M Gilbert v HMRC 
03 January 2012
In M Gilbert v HMRC (UK FTT 705 (TC)), the Appellant's appeal was allowed by the First-tier Tribunal against the disallowance of Entrepreneurs' Relief by HMRC on the sale of part of the Appellant's business.
The Appellant had carried on a business of selling food on commission, representing nine different suppliers. In 2008, he agreed to sell part of his business to one of the suppliers (Fayrefield Foods Limited ("FF Ltd"). The sale agreement defined "business" sold as that part of the Appellant's business consisting of the sale of FF Ltd products to customers.
The agreement stated that the purchase was to include the customer database relating to the business and goodwill, the trade marks which the Appellant had registered relating to various brands and business information, together with the benefit and burden of unperformed contracts and the records.
After the sale the Appellant could no longer use the trademarks nor have any contact with the customers of FF Ltd.
In his 2008/09 tax return, the Appellant showed a gain from the disposal of the assets of £285,000, and sought to claim Entrepreneurs' Relief which reduced the amount of the gain by four-ninths.
HMRC enquired into the return and decided that Entrepreneurs' Relief was not available. The Appellant appealed.

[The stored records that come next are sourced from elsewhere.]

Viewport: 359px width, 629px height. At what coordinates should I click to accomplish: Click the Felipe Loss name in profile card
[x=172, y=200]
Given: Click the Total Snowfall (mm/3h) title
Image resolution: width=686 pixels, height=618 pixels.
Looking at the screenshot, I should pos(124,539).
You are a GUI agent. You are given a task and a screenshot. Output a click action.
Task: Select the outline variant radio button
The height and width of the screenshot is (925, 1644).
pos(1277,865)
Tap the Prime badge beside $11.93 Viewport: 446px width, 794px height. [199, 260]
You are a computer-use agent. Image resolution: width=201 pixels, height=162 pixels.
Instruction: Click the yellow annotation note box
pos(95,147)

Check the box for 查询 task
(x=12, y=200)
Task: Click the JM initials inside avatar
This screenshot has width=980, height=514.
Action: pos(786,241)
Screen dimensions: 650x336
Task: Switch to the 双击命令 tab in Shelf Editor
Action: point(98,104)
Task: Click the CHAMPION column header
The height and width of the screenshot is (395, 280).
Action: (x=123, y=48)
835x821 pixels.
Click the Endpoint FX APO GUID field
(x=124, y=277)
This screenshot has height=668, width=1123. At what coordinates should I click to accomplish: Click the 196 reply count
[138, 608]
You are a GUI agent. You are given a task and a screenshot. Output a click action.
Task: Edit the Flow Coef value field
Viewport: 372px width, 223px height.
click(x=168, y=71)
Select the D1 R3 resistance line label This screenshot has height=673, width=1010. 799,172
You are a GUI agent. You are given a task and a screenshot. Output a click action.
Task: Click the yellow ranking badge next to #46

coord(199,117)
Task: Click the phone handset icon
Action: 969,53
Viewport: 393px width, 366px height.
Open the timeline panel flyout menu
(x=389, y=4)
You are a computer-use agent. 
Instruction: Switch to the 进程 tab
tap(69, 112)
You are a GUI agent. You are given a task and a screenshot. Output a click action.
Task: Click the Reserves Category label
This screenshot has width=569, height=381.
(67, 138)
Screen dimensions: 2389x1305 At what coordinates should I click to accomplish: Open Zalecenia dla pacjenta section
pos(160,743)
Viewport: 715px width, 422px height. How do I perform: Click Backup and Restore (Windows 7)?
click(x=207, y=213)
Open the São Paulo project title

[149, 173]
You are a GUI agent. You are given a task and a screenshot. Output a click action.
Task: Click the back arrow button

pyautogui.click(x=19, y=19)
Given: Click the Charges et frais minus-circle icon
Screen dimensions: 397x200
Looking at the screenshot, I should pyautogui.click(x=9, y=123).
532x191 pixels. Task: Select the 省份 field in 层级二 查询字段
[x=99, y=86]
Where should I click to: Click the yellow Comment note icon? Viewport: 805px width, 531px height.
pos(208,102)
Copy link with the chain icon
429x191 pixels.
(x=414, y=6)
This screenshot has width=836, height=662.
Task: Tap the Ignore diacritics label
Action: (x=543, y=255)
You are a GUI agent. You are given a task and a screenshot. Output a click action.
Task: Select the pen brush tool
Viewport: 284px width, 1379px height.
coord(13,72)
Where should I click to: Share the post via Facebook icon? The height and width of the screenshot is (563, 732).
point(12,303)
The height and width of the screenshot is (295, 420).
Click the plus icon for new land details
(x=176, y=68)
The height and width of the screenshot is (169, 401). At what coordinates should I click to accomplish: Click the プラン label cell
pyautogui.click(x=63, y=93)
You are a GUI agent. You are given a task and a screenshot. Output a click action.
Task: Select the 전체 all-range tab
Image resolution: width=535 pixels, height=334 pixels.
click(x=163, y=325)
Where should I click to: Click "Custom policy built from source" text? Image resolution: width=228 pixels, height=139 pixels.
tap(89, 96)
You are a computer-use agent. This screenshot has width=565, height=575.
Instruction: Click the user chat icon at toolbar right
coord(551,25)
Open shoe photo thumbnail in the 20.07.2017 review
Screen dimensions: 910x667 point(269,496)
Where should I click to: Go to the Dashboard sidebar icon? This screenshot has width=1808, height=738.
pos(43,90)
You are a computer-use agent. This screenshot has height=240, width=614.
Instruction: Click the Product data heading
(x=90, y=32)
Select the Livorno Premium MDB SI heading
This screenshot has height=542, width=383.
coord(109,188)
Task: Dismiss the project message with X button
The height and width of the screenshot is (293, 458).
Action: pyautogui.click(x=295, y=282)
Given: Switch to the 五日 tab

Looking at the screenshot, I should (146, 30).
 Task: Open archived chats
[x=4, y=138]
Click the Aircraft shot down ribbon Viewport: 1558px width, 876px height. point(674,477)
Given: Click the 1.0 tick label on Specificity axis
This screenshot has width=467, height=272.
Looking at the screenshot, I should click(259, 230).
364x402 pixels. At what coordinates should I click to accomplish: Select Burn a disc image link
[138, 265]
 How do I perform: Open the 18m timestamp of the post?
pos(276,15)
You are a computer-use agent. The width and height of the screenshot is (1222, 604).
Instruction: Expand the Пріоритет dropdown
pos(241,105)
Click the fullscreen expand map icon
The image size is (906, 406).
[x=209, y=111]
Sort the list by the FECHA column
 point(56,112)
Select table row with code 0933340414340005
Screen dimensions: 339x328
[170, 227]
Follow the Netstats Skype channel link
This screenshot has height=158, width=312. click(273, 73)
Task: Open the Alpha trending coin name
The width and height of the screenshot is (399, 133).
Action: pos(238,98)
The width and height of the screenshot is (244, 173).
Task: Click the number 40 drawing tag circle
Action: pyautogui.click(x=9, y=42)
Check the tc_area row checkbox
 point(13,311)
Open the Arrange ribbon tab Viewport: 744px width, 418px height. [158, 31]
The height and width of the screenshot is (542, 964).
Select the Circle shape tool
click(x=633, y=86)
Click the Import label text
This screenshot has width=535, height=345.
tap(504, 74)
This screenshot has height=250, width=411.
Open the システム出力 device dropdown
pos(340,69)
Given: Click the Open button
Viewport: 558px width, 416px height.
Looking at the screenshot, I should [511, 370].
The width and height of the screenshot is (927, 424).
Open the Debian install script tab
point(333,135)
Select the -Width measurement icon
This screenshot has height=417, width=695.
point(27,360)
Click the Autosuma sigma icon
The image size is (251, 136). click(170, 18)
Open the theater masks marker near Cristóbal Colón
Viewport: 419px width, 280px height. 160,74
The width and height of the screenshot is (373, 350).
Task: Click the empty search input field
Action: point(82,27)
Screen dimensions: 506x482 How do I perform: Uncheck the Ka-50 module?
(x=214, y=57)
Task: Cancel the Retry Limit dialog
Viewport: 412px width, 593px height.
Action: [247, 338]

HMRC argued that for the Appellant to qualify for Entrepreneurs' Relief it was not enough for him to make a disposal of assets used in the business: there needed to be the disposal of an identifiable part of the business which on its own was separately definable.
Whilst the Appellant sold the brands and customer base, HMRC's view was that, in the scheme of how the business itself operated, those disposals did not amount to the disposal of a separately definable business.
HMRC accepted that if the changes to the business caused by the sale of the assets could lead to the conclusion that the position after the sale was wholly different from the position before the sale, then it might be reasonable to say that the business after the sale was not the same as the one before, and therefore part of the business must have been sold.
However, HMRC contended that the operation of the business in this case did not appear to have changed wholly or even noticeably after the disposal of the brands/customer base. HMRC submitted that on the facts the same business was being carried on after the sale as before.
Therefore there was not a material disposal within the meaning of the legislation so that Entrepreneurs' Relief was not available.
The Appellant submitted that effectively there were nine separate businesses. The sale by the Appellant was of all the business connected to FF Ltd and various brands. The Appellant argued this was clearly a separate and definable part of the business.
Taking into account each parties' submissions, the only question for the Tribunal was whether there had been a "disposal of....part of a business". Assessing the facts, the Tribunal found that the Appellant did dispose of the business as a going concern, judging that the business sold was a "viable section" (referencing Lord Walker's Maco Door comments) of the business recognisable as a business even when separated from the whole.
The Tribunal reached this conclusion because the transfer of business included the customer database, goodwill, trade marks, business information, and the benefit and burden of unperformed contracts and records. Particularly, the sale of the customer database was regarded as a crucial asset in distinguishing a sale of a going concern from mere sale of assets.
The appeal was allowed.
The First-tier Tribunal reviewed "business" tests from various areas of tax law (capital allowances in Maco Door, industrial buildings allowance in Bestway Holdings Ltd, the VAT TOGC rules in Article 5 of the Value Added Tax (Special Provisions) Order 1995), and decided that the "viable section" test in Maco Door is the one that should be used in this case.
The Tribunal commented that one way of testing whether there is a "viable section" is to consider what would be the case if the transferee was an empty shell until the transfer. Would the activities of the transferee using only the assets transferred be capable of constituting a trade or business? The Tribunal judged that in this case they thought they would.
It will be interesting to see whether the "viable section" test is applied in future Entrepreneurs' Relief tribunal cases which question whether part of a business has been transferred or not.